Wherever "akzeptieren" turns up in the entries, copy out the line that holds it.

- Stored items:

┌──

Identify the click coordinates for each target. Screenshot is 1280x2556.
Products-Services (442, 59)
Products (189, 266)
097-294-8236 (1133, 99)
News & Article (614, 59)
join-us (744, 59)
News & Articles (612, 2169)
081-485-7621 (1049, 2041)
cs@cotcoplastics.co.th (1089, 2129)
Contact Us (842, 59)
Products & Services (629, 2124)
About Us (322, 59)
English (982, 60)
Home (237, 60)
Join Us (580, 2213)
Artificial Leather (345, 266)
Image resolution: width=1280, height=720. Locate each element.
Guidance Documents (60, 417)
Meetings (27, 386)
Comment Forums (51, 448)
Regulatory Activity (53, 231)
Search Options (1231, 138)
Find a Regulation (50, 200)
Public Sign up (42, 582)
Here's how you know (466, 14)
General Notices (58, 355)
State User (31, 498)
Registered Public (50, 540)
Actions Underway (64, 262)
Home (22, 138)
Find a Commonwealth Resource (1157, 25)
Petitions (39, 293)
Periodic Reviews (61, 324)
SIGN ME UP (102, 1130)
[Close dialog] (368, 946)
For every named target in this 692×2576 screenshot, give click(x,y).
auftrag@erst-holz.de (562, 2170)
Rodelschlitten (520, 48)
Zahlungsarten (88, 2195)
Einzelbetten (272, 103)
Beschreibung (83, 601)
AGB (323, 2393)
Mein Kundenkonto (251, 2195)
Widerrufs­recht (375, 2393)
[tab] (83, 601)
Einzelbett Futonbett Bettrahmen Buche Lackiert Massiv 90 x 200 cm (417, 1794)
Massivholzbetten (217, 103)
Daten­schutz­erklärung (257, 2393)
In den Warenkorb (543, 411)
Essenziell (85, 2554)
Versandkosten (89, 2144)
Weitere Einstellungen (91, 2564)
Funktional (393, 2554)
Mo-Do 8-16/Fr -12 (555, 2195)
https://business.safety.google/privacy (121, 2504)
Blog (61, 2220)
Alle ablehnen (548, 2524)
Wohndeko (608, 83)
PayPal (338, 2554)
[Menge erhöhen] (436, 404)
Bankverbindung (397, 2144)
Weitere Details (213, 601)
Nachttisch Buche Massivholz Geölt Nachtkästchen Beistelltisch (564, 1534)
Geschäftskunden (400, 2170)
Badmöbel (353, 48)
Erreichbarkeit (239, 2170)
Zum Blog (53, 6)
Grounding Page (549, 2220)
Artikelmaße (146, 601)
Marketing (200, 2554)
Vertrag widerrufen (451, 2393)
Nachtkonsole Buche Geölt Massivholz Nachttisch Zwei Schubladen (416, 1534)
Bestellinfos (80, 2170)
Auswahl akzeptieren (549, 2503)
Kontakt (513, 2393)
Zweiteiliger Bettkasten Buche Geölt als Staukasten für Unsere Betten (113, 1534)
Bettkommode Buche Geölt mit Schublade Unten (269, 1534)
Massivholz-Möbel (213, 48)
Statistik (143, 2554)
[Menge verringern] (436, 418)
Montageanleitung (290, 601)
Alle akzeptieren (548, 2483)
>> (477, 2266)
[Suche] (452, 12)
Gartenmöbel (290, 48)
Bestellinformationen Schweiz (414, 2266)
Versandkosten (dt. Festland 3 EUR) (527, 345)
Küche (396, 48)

└──

- SOLUTION TO THIS EXERCISE:
Auswahl akzeptieren (549, 2503)
Alle akzeptieren (548, 2483)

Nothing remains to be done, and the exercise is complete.